Limitations of the current implementation

This page outlines known limitations and important usage notes for kcftools, particularly when using the getVariations plugin. Please read these carefully to ensure correct and efficient usage of the tool.


1. KMC DB Compatibility

The getVariations plugin is compatible only with KMC databases generated using kmc version 3.0.0 or newer. Using databases created with older versions of KMC may result in unexpected behavior or incompatibility errors.

Additionally, support is currently limited to KMC databases with a signature length of exactly 9, specified using the -p 9 parameter during database construction.

  • Files generated with different signature lengths are not supported.
  • Using incompatible databases may result in incorrect output, runtime errors, or program crashes.

It is strongly recommended to regenerate your KMC database using the appropriate version and settings to ensure compatibility with kcftools.


2. Memory Usage with --memory or -m Option

The getVariations plugin supports an optional --memory (or -m) flag that significantly improves runtime performance by loading the entire KMC database into system memory.

While this mode can dramatically accelerate computation, it requires sufficient available RAM and can lead to Java heap space errors on larger databases.
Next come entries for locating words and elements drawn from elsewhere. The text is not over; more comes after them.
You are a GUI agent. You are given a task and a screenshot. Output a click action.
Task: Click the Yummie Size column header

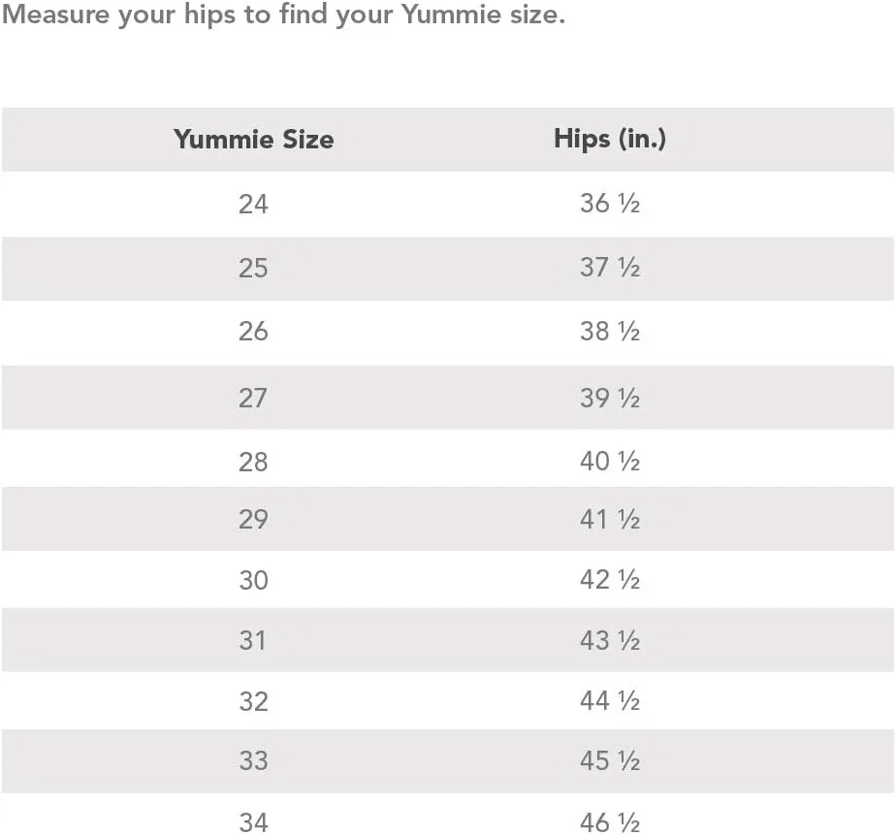pyautogui.click(x=253, y=140)
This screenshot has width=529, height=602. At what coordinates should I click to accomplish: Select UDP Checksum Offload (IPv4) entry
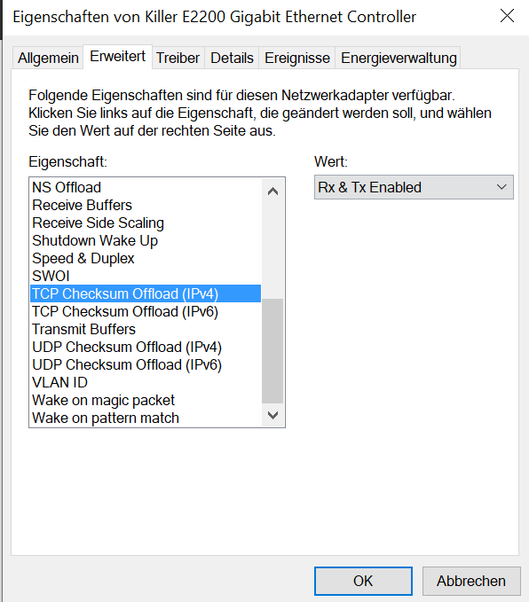(146, 347)
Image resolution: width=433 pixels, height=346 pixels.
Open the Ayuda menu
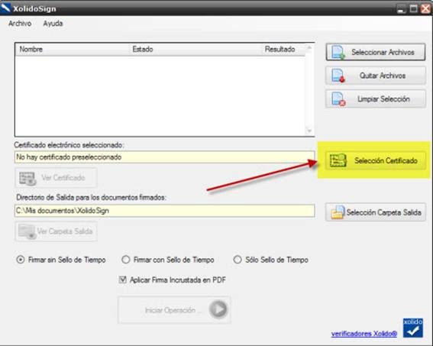53,24
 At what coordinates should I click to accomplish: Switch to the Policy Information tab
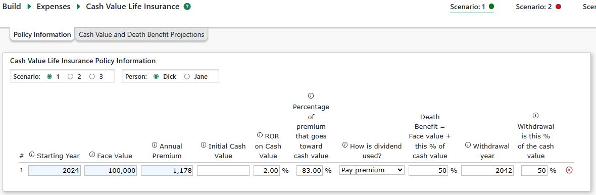click(42, 34)
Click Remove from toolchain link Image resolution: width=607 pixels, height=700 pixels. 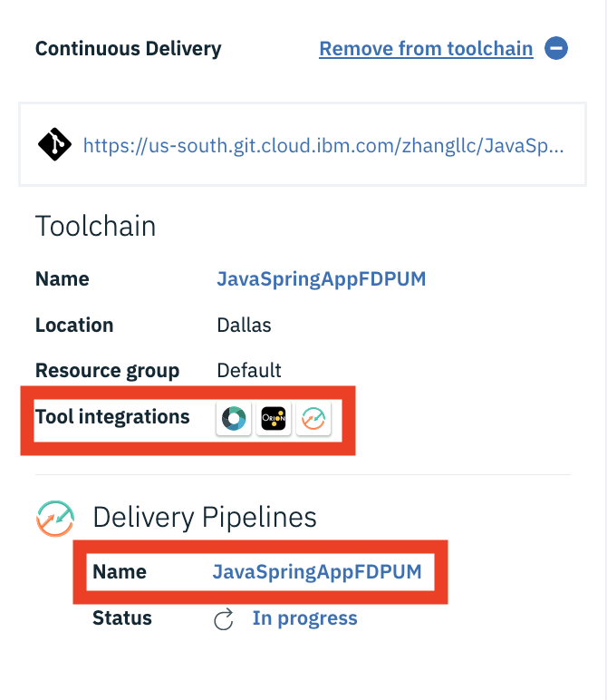point(426,49)
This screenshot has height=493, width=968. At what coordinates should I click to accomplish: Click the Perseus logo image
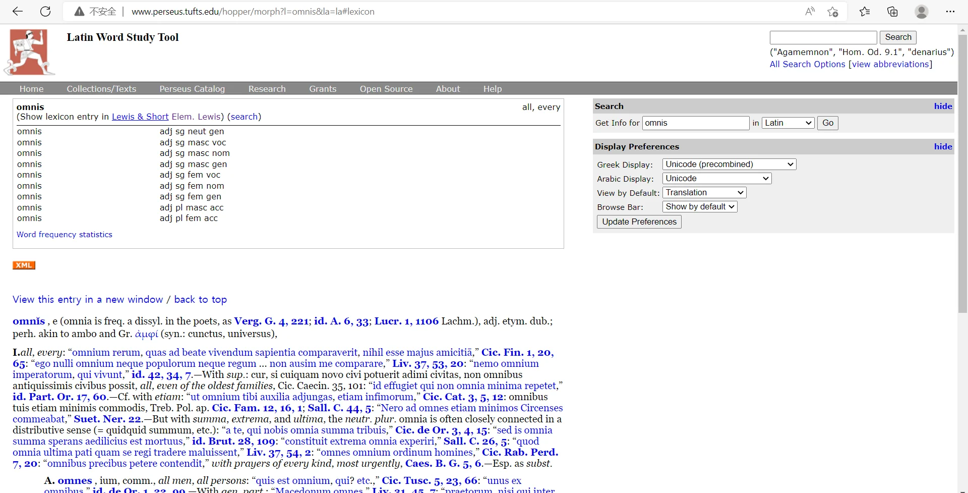[29, 52]
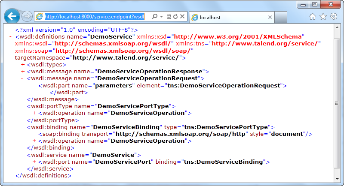Click the address bar URL field
The width and height of the screenshot is (344, 186).
[95, 17]
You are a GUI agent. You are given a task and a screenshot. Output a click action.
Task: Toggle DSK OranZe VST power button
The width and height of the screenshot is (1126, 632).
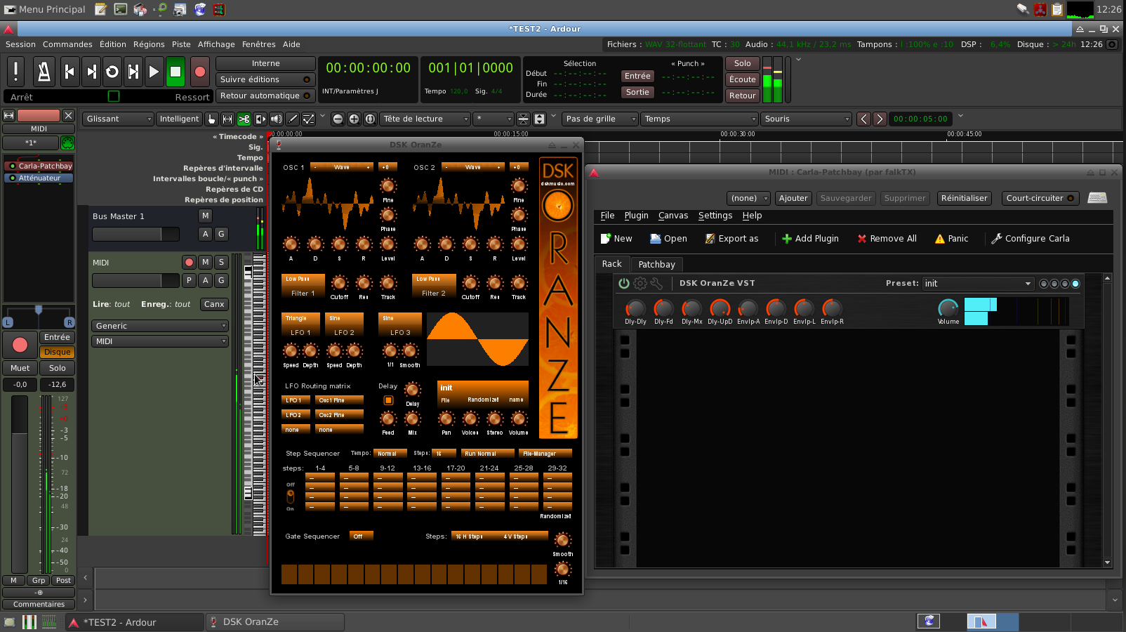(623, 284)
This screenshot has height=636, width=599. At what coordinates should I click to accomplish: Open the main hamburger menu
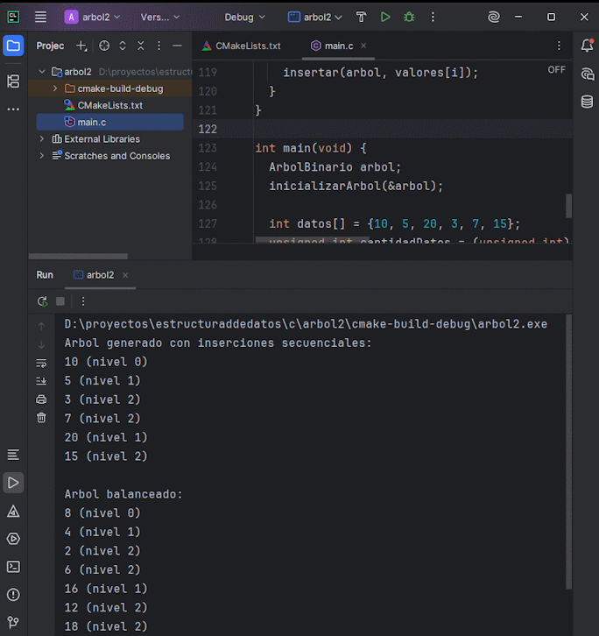coord(40,17)
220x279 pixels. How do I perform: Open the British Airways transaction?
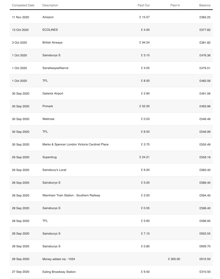coord(52,43)
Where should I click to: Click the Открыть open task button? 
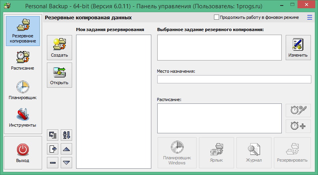[59, 75]
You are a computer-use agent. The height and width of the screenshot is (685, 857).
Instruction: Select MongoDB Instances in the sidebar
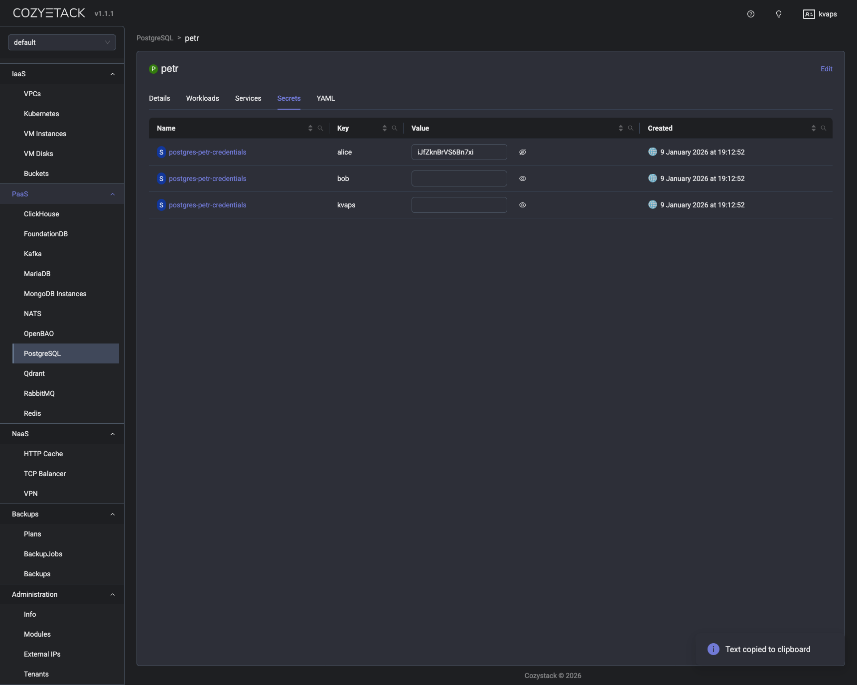pos(55,294)
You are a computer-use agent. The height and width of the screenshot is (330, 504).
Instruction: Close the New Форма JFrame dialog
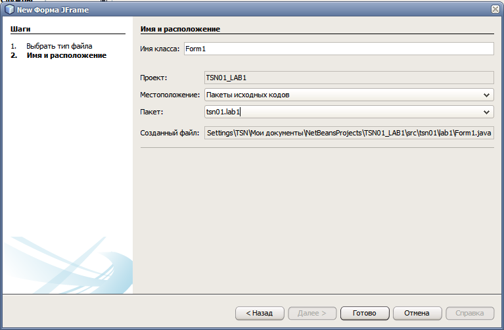(x=494, y=9)
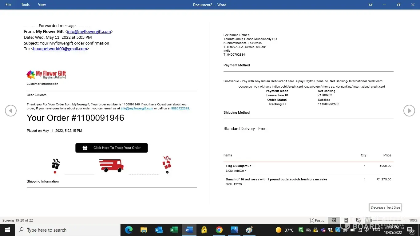This screenshot has height=236, width=420.
Task: Open Outlook from the taskbar
Action: coord(159,230)
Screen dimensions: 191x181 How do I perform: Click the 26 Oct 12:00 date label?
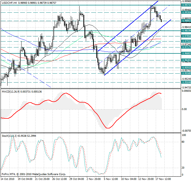click(59, 179)
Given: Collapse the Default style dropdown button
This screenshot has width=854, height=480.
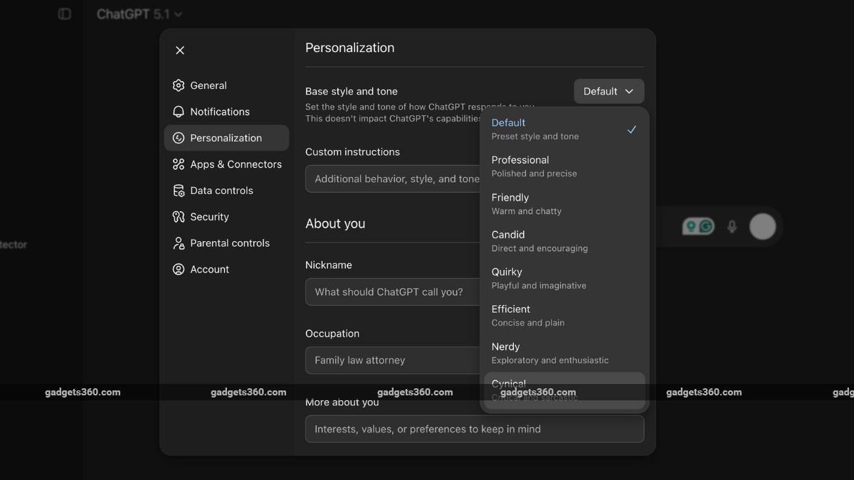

  • Increase the Java heap size manually using the -Xmx JVM option:

    $ kcftools -Xmx16G getVariations ...
    
  • Alternatively, define a default heap size by setting the environment variable KCFTOOLS_HEAP_SIZE:

    # Set the heap size to 16GB (or adjust as needed)
    $ export KCFTOOLS_HEAP_SIZE=16G
    

This will automatically configure the heap allocation when running kcftools with the recommended shell alias:

$ alias kcftools='java -Xmx$KCFTOOLS_HEAP_SIZE -jar $PATH/kcftools.jar'

Setting an appropriate heap size is crucial when working with large KMC databases or when using the --memory flag.


Summary

Limitation Description
KMC Version Only kmc ≥ 3.0.0 supported
Signature Length Only -p 9 signature supported
Memory Mode May cause heap errors without sufficient RAM
Java Heap Size Must be adjusted for large datasets

Please check this page regularly for updates regarding expanded support and future enhancements.